* **REQUIRED WORK**
Rewrite the rows starting at the line containing "Where should I" and ending at the line containing "coord(259,343)", replacing "description" with "label" and leaving everything else unchanged. Give only those rows, without the pictures.
GIVEN RECORDS start
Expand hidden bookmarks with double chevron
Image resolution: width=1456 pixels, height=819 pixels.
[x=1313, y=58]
GIVEN RECORDS end
GIVEN RECORDS start
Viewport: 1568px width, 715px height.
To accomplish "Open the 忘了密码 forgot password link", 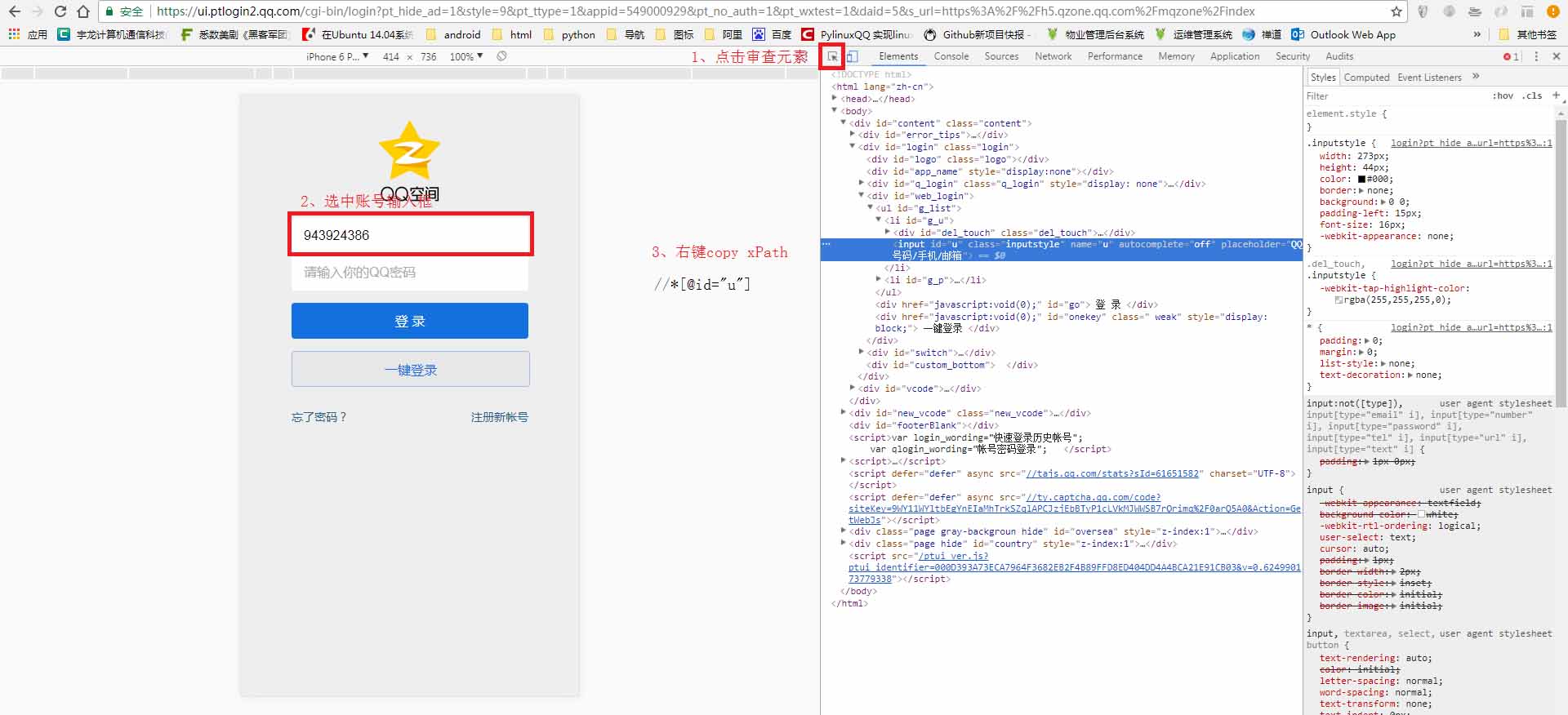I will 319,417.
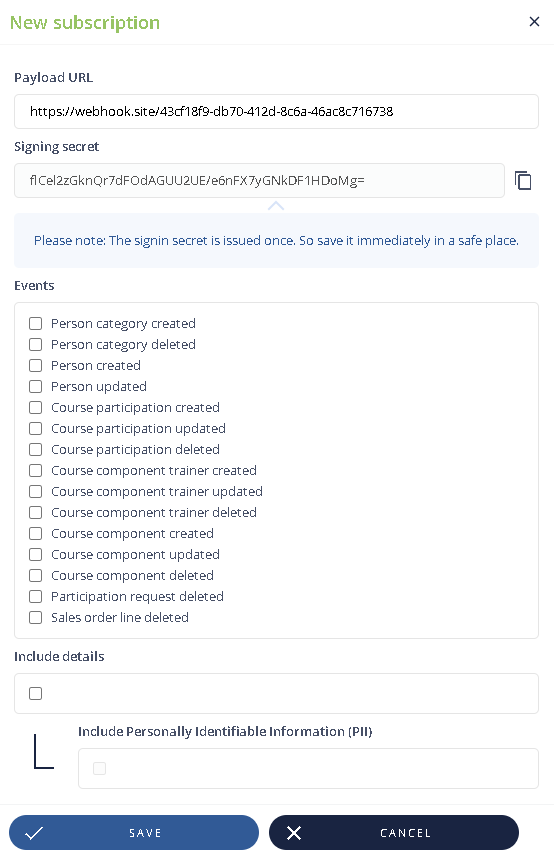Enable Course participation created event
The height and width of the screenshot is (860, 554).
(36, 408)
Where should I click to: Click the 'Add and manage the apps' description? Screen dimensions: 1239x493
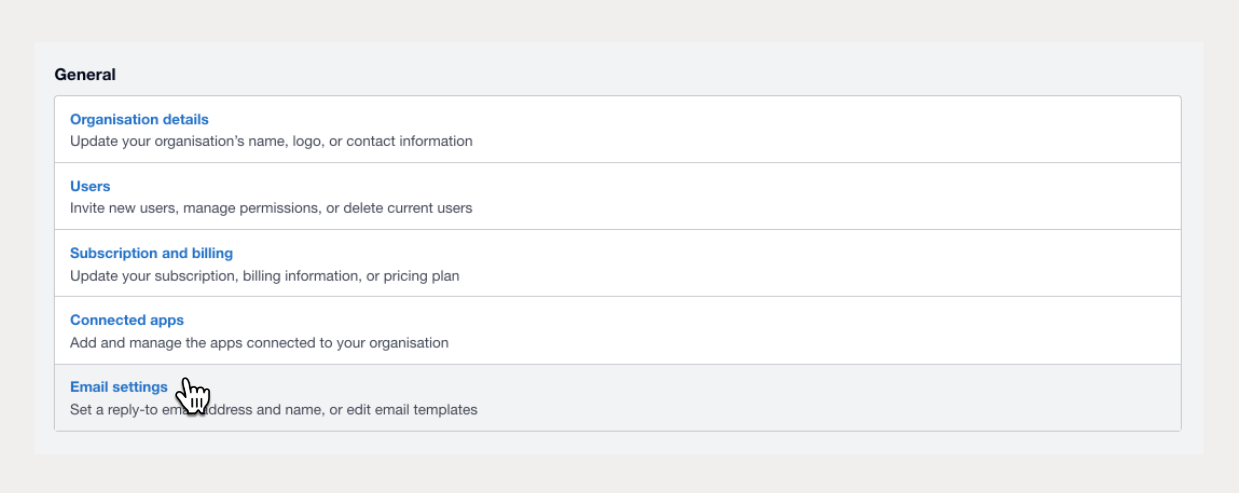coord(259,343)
GIVEN RECORDS end
* **SOLVED PROBLEM**
Where should I click to: Click the 'Add and manage the apps' label? Screen dimensions: 1239x493
coord(259,343)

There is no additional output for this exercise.